METHODS: Blood samples from 12 healthy volunteers were spiked in vitro with 0–5000 ng/mL of dabigatran. Dabigatran reversal was evaluated by adding 1000 μg/mL of idarucizumab (Praxbind) to dabigatran-spiked samples, which reflect the administration of 5-g idarucizumab to a 70-kg patient. Residual dabigatran activity was assessed using the calibrated automated TG (Thrombinoscope) in platelet-poor plasma samples. The TG results were compared with WB aPTT (DRIHEMATO APTT-S) and PT (DRIHEMATO PT-S) using CG02N analyzer, thromboelastometry (ROTEM) triggered by ellagic acid (INTEM) and tissue factor (EXTEM).

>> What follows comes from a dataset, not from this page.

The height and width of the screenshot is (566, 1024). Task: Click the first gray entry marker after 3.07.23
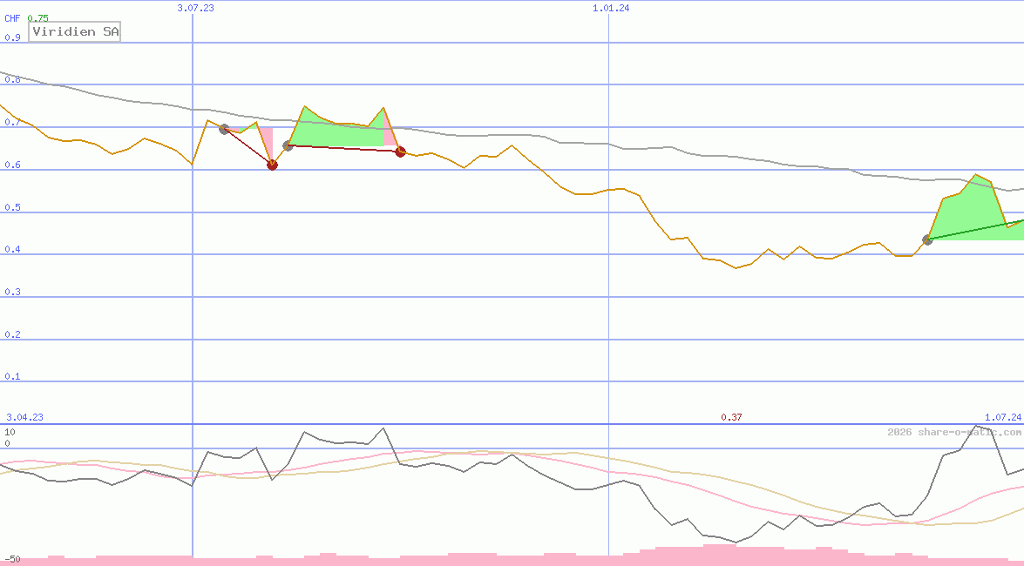224,129
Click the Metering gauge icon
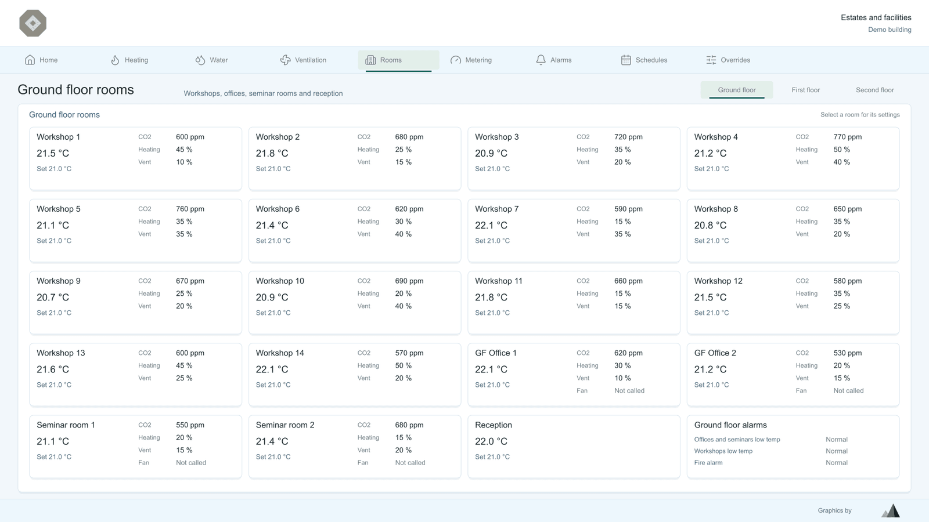This screenshot has height=522, width=929. pyautogui.click(x=456, y=60)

RESULTS: At a therapeutic concentration of dabigatran (200 ng/mL), the lag time was prolonged, and peak TG was decreased. The effects of dabigatran on TG were increased up to 1000 ng/mL, and TG was obliterated at higher supratherapeutic dabigatran levels (P < .001 versus control, respectively). TG was fully restored with idarucizumab when dabigatran was ≤2000 ng/mL, but residual anticoagulant activity was observed at higher dabigatran levels. Dabigatran prolonged WB aPTT and PT concentration dependently, and residual prolongations were observed when idarucizumab was added to 3000 or 5000 ng/mL of dabigatran (P < .001 versus control, respectively). In contrast, both INTEM and EXTEM clotting times were reversed toward reference ranges at all dabigatran concentrations when idarucizumab was added.
CONCLUSIONS: Our data indicate that the recommended dose of idarucizumab may not restore TG completely with excessively elevated concentrations of dabigatran. All WB measurements with aPTT, PT, and thromboelastometry predicted supratherapeutic dabigatran concentrations, whereas those tests varied in sensitivity to residual anticoagulant activity after reversal. WB aPTT corresponded well with plasma TG changes among those measurements, but the use of thromboelastometry may overestimate the effect of idarucizumab. Caution should be exercised before extrapolating in vitro point-of-care data to the clinical monitoring of dabigatran reversal.